Below are the entries; return every line among them that holds the word "Users".
RECORDS PROVIDED below:
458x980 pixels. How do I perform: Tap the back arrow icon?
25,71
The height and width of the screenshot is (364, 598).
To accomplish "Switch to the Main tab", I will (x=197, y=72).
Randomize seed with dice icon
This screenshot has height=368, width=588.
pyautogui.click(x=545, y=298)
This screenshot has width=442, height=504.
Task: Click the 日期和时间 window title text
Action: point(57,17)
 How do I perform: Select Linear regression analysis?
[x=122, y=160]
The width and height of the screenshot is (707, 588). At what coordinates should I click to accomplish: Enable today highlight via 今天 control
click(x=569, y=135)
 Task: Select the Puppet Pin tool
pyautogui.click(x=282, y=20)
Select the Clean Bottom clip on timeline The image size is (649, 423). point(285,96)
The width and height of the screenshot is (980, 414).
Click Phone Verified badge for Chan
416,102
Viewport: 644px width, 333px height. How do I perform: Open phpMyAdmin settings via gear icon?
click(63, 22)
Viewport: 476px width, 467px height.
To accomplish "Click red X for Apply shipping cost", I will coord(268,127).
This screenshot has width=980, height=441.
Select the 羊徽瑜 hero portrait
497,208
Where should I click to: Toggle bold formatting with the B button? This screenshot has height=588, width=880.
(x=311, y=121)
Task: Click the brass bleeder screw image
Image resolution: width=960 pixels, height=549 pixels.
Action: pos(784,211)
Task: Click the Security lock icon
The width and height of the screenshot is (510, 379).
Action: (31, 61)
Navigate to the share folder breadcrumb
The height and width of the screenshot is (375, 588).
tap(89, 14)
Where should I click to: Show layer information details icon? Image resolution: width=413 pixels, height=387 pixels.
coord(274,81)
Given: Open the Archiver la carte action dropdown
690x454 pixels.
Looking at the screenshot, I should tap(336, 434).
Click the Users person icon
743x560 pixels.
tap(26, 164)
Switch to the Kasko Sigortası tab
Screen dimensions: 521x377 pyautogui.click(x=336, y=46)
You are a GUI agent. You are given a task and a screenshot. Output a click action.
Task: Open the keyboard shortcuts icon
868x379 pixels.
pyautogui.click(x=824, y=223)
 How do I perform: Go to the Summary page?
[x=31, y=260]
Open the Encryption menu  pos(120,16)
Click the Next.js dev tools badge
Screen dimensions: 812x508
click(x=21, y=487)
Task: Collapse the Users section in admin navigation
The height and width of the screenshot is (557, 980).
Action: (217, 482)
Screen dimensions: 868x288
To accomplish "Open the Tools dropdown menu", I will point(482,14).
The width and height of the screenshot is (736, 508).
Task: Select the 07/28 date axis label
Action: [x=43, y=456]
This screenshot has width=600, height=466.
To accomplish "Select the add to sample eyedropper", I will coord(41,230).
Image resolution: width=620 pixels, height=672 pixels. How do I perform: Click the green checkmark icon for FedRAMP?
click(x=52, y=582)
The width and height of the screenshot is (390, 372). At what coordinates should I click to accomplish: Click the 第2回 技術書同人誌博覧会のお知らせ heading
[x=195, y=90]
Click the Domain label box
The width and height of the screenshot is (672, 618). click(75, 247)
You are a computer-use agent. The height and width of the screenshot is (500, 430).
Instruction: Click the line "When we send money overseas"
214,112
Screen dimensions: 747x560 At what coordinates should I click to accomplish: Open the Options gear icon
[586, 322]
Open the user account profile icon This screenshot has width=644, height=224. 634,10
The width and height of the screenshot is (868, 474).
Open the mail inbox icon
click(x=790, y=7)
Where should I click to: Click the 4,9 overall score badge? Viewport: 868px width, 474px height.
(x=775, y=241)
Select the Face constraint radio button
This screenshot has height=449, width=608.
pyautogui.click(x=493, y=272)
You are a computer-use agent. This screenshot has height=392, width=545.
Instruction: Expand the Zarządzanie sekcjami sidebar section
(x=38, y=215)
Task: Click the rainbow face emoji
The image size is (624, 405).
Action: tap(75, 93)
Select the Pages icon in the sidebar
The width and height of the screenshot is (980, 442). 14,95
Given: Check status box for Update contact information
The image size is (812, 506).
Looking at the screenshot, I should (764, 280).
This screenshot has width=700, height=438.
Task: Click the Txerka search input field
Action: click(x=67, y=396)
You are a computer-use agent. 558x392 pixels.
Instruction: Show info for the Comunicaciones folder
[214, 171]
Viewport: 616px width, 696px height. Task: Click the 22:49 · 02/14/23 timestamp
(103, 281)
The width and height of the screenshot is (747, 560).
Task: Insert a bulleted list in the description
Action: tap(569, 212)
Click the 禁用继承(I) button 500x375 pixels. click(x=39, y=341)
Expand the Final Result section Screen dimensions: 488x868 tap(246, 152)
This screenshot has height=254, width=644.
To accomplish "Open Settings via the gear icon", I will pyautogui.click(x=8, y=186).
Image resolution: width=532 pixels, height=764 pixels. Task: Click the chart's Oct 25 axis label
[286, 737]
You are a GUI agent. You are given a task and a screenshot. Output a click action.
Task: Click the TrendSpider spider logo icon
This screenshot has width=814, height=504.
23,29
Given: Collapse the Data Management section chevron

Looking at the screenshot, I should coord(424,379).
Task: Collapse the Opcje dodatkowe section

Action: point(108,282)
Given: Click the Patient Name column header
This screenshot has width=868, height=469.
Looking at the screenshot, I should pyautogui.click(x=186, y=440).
End of RECORDS PROVIDED.
* TASK SOLUTION *
Click the Users person icon
Task: Collapse the Users section in admin navigation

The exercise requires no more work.